▸ **Your goal**
Begin at the line that has "Given: Switch to the Synchronize ribbon tab", stop after the line that has "Click the CMS", and print exactly those lines from the records below, without any pictures.

Records drawn from a dataset
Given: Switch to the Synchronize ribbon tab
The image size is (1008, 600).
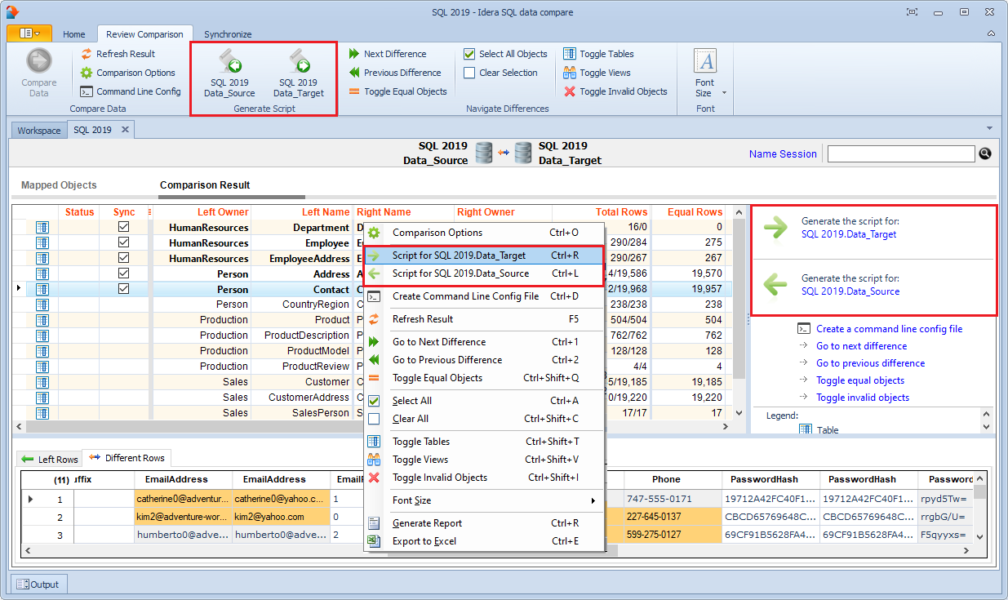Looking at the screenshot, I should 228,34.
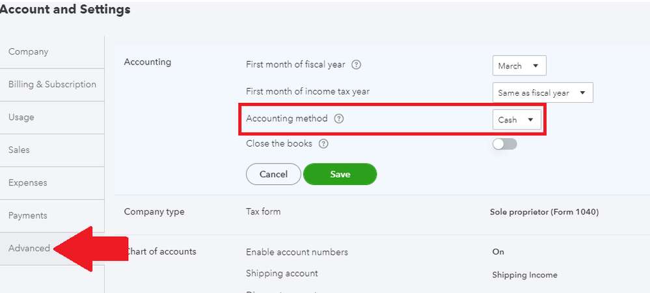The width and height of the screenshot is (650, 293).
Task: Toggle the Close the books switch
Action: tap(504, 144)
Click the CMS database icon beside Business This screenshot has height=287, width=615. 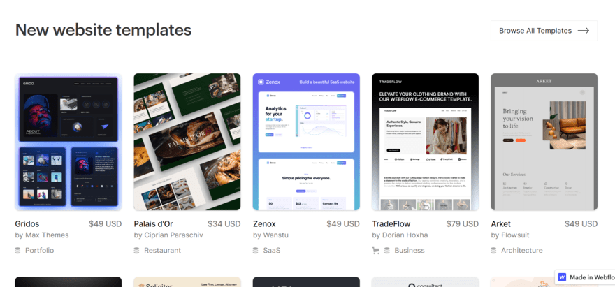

...

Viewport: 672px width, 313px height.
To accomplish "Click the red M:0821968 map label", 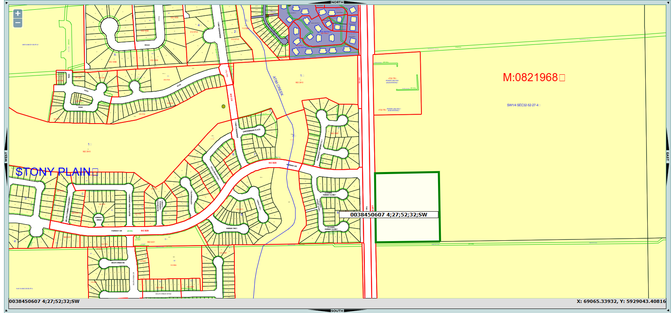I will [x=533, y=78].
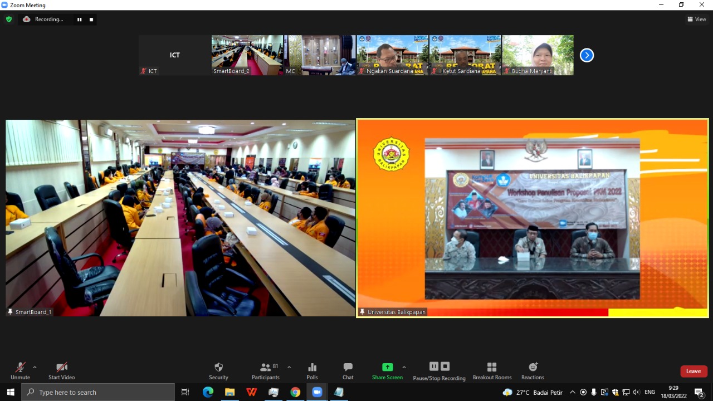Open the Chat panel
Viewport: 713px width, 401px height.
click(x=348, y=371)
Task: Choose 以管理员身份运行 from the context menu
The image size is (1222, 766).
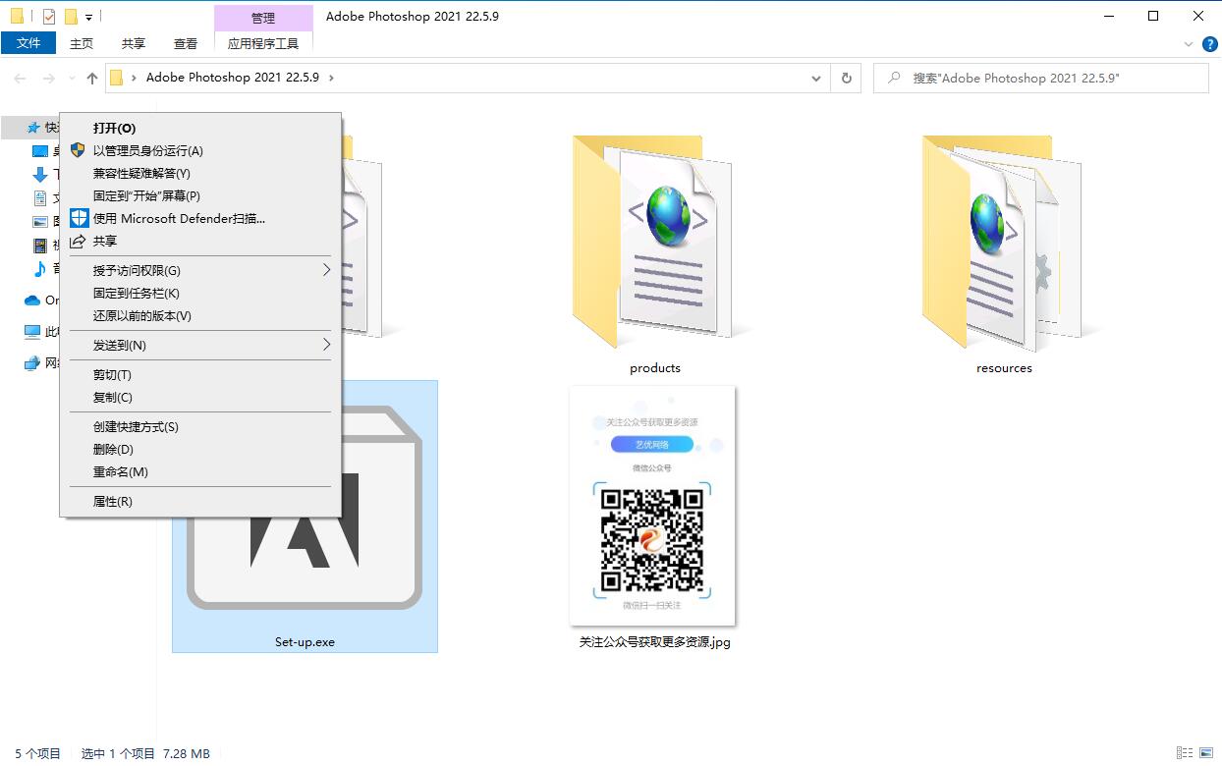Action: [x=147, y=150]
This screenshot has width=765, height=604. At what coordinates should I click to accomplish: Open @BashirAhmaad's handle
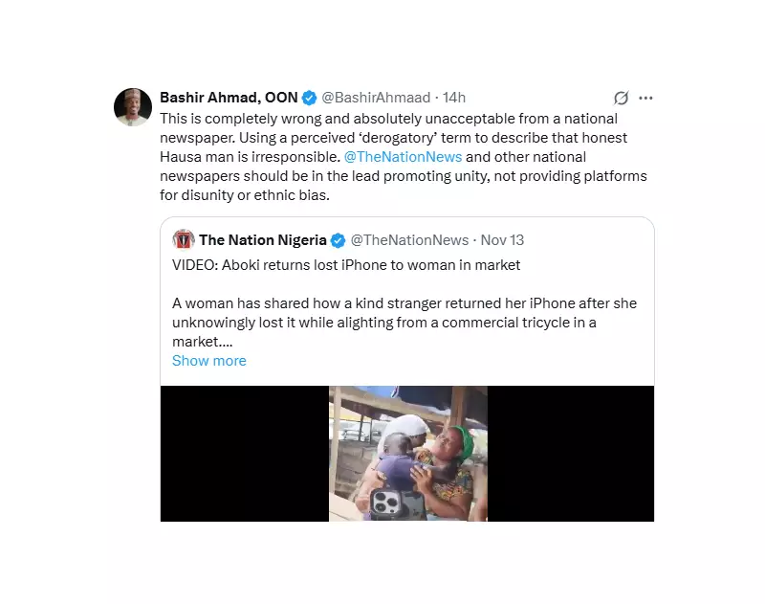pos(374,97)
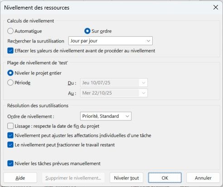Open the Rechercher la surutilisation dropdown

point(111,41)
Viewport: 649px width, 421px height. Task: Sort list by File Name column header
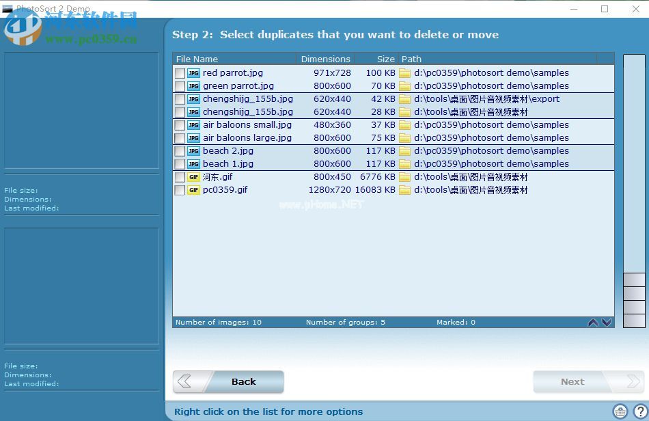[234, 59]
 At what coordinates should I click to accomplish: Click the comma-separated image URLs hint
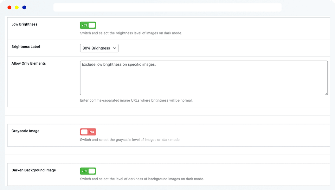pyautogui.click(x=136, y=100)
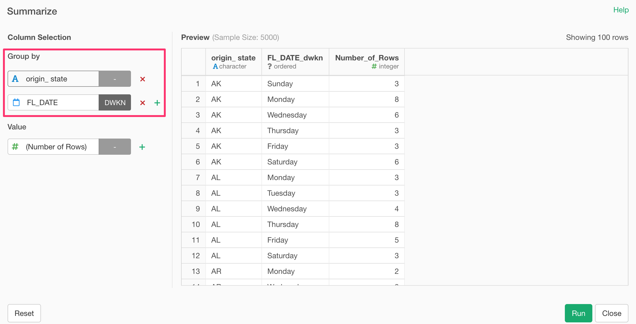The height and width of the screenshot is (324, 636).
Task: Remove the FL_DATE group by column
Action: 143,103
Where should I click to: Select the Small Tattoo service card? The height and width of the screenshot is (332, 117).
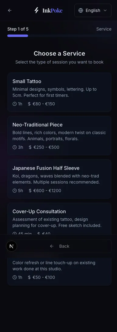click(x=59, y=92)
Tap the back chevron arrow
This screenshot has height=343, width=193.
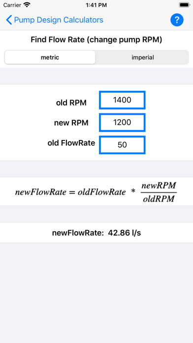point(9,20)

---

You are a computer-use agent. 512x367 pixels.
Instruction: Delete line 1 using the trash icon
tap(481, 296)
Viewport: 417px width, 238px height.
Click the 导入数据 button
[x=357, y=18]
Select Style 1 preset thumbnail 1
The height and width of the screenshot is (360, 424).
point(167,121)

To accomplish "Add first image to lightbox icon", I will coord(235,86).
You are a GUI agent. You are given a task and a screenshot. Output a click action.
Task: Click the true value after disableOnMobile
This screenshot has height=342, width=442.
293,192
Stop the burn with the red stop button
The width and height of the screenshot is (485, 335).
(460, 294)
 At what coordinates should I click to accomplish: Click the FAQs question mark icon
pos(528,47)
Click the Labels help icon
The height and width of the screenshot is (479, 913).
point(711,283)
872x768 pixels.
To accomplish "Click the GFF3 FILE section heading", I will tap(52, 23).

▸ **Answer to this problem**
Given: Switch to the Synchronize ribbon tab
The image size is (1008, 600).
Looking at the screenshot, I should 228,34.
The width and height of the screenshot is (650, 293).
Task: Toggle the Close the books switch
Action: tap(504, 144)
Click the CMS database icon beside Business This screenshot has height=287, width=615. 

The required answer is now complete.